We promise that Token Bonfire will:
- Burn through your API quota faster than you thought possible
- Create agent files you'll never read
- Generate documentation about the documentation
- Occasionally produce working software
We do NOT promise that Token Bonfire will:
- Understand your business requirements
- Respect your existing architecture
- Stop when you tell it to
- Make your code reviewers happy
Because we're burning tokens. Lots of them. A bonfire of tokens, if you will.
Also because watching your API credits disappear is oddly mesmerizing, like staring into a fire.
"We are moving past the era of 'writing software' and entering the era of Just-In-Time HR."
"The naive approach (Software 2.0) is to ask the model to write a function. The enlightened approach (Software 3.0) is to ask the model to become a recruiter that creates the team that builds your billion-dollar software product."
"You are attempting to zero-shot the organizational structure. You supply the 'Mission Statement', and the model performs a forward pass through the 'Hiring Process,' generates a transient 'Engineering Department' in the hidden layers, lets them argue about Clean Architecture for 12 tokens, and then collapses the waveform into a shipped binary."
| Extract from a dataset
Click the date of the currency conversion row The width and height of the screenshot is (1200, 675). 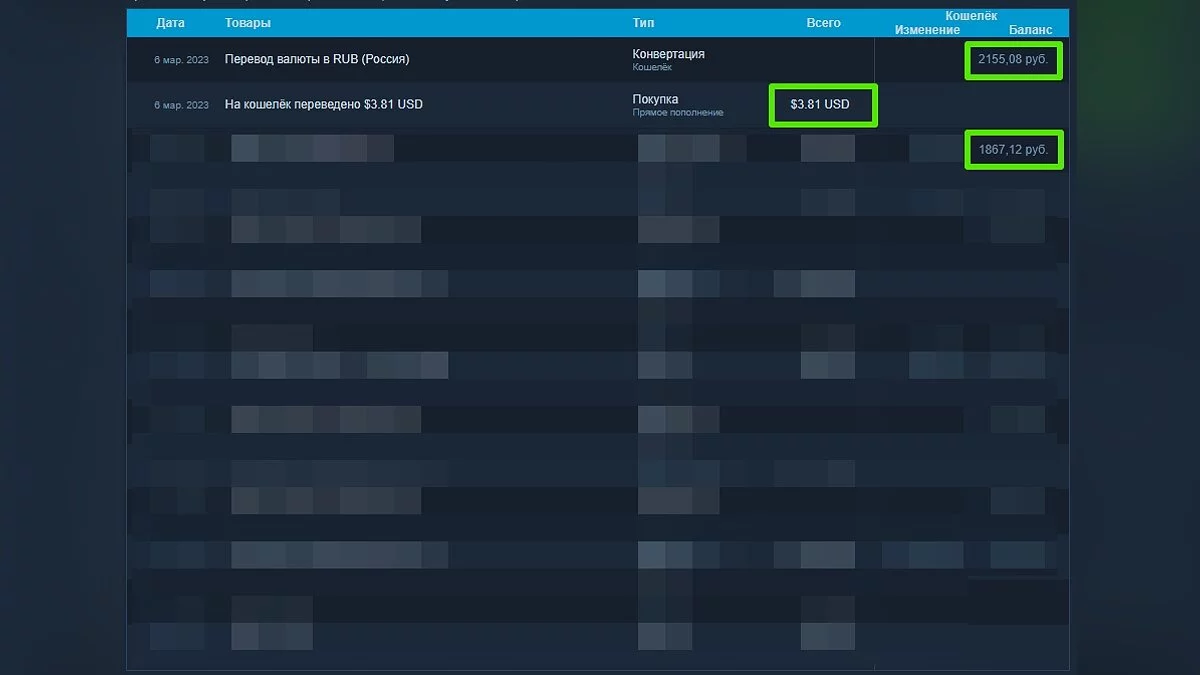click(181, 60)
"The org chart is now a runtime artifact."
"True Vibe Coding is when you realize the org chart is just a hyperparameter."
"If the app is broken, don't fix the code. Don't even fix the prompt. Fix the imaginary hiring criteria of the imaginary CTO you prompted into existence. You are optimizing the gradients of the workforce."
We aren't a legitimate engineering fad unless we create our own jargon that separates us enlightened engineers from those disgusting luddites, so here are some new terms we invented to describe Vibe-Sourcing so we can identify the in-crowd:
Serverless Management: The team does not exist until the request comes in. You pay for the "Senior Dev" by the millisecond.
Context Window Layoffs: When the conversation gets too long and the "team" starts forgetting requirements, you click "New Chat." This is effectively firing the entire department and rehiring a fresh crew who doesn't know about the technical debt.
The "Founder Mode" Prompt: A prompt so powerful it replaces a Series A funding round. "Act as a 10x engineer who has just been given unlimited equity and zero supervision."
Human-Layer Virtualization: We used to virtualize servers (VMs). Then we virtualized the OS (Docker). Now we are virtualizing the engineer.
Organizational Hallucination: When the AI invents a "security compliance officer" agent who refuses to let the "developer" agent deploy the code you asked for.
This project is licensed under the MIT License - see the LICENSE file for details.